I found this great article from the Times in 1985, titled “Faces Behind Famous Cases,” with a focus on Jagdich Chadha, the litigant in the famous legislative veto case, INS v. Chadha:
JAGDISH RAI CHADHA, now a citizen of the United States, lives a quiet life in a San Francisco suburb with his wife and two daughters. Few of his neighbors and co-workers know that because of him, the United States Congress can no longer exercise the legislative veto, a 50-year-old practice used to block special actions taken by the President or Federal agencies. …
Jagdish Rai Chadha, Steven Pico and Amy Rowley are ordinary people thrust into extraordinary circumstances. In law schools across the country and in newspaper accounts, they are commonly referred to by their case names: I.N.S. v. Chadha; Pico v. Island Trees; Rowley v. Hendrick Hudson School District. They did not set out to rewrite history. But as litigants in landmark Su-preme Court cases, they challenged the status quo, thereby changing their own lives and the lives of millions of Americans.
The people behind many Supreme Court decisions are overshadowed by the emotional debate that follows the Court’s sweeping opinions. Mr. Chadha and Mr. Pico, for example, are mentioned on the standardized law school admission test, but many people taking the test cannot identify them. In many instances, the importance of these individuals as individuals began to fade even as their cases were being argued.
The Times offers some more background (beyond the sparse facts in the opinion):
In 1972, Mr. Chadha was working on a master’s degree in political science at Bowling Green University in Ohio when his student visa expired. He was ordered deported but found that his homeland, Kenya, which had won independence from Britain, would not accept him because his parents were British subjects. Immigration officials suspended deportation proceedings under a legal provision authorizing the Attorney General or his designate to take such action, subject to Congress’s power to invalidate it.
The House of Representatives used the legislative veto, under which either house can, by a simple majority, block specific actions that the President or a Federal agency takes to carry out authority that Congress has delegated. The House disapproved the decision and called for the deportation of Mr. Chadha and five other aliens in December 1975.
Chadha also spoke of his time in court:
On many occasions, litigants are present during oral arguments, as were Mr. Pico and Mr. Chadha. But the justices are seldom aware of this and probably could not identify them. The reverse is not always true. ”By the time the case was argued, I felt inextricably tied to the justices,” Mr. Chadha said. ”They didn’t know me, but I followed their lives and their cases rather closely.” Indeed, when Justice Byron R. White became ill, he said, he was ”inclined to send a card.’
Plus they talked with Alan Morrison who argued the case!
All three litigants speak modestly of their role in history. ”They didn’t need Jagdish Chadha for this case, it could have been any of millions of people,” Mr. Chadha said.

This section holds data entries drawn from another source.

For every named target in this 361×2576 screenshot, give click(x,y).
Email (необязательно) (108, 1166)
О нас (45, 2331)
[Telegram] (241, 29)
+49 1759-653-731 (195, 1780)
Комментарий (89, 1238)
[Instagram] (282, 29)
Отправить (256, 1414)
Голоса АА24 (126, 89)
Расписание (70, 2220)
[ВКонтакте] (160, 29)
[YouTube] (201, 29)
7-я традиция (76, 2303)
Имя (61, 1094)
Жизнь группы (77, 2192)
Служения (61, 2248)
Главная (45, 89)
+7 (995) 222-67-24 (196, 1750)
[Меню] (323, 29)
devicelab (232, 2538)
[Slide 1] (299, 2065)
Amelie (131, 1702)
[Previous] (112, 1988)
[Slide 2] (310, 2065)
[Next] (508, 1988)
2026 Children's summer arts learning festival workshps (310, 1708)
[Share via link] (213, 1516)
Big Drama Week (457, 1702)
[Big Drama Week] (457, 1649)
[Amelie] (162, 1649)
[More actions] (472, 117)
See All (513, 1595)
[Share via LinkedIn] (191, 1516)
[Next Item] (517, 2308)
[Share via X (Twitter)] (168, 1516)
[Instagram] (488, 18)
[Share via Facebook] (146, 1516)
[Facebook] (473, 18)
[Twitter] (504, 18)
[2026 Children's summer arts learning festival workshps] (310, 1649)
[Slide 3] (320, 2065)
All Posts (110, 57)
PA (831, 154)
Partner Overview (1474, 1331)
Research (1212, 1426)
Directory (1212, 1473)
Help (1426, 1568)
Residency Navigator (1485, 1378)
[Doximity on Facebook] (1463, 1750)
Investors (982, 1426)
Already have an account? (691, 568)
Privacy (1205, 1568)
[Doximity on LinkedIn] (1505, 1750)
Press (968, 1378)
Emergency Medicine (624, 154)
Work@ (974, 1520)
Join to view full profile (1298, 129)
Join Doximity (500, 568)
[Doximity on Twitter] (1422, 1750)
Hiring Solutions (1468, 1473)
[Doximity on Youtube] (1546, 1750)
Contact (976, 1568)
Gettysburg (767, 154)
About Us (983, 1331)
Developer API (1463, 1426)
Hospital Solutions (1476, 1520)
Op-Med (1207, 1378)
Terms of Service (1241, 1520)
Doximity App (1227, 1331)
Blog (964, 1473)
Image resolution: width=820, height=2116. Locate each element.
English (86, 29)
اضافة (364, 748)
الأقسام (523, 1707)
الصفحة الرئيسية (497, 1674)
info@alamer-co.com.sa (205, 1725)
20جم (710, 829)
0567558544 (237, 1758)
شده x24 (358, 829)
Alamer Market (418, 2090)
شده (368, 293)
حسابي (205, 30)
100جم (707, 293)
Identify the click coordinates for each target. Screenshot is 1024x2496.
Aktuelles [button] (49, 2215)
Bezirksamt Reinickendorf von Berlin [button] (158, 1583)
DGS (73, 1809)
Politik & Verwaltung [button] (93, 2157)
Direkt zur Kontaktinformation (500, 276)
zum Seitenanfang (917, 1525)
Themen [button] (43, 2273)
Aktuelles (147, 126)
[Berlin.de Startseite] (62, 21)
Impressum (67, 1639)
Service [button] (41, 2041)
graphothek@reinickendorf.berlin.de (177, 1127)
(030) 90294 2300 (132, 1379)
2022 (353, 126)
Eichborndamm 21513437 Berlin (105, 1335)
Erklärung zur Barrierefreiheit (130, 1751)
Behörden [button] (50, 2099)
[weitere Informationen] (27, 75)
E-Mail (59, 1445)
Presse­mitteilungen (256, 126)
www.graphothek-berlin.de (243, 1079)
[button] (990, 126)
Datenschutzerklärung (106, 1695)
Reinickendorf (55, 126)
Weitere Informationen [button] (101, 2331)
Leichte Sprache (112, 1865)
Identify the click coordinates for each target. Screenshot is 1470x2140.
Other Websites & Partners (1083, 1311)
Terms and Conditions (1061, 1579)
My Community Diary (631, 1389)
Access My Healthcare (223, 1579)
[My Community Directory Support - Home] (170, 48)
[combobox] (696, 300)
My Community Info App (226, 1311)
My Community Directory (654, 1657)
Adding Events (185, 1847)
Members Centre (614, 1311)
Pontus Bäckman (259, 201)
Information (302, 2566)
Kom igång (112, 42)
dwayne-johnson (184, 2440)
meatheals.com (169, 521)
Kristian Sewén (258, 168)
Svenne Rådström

But Alan B. Morrison, director of litigation for Public Citizen Litigation Group, a nonprofit litigation center in Washington and the attorney who argued the case before the Supreme Court, suggests otherwise. ”The case could have been over once Mr. Chadha, for example, married his wife, who is an American citizen,” he said. ”But it became a matter of principle for him. He was determined not to let this case get sidetracked.”
And this great quote from Justice Stewart about how individual litigants make no difference in the case.
Former Justice Potter Stewart said the justices ”do not at all” consider individual litigants or take into account the effect the Court’s decisions may have on their lives. Justice Stewart, who retired from the Court in 1981 after 23 years of service, is a Federal appeals court judge and arbitrator.
”We have to strictly look at the circumstances surrounding the cases,” Justice Stewart said during a recent telephone interview from his Washington office. This is true even in death-row cases. The justices understand that a life can depend on their ruling, he said, but that knowledge ”never enters into the decision-making process.”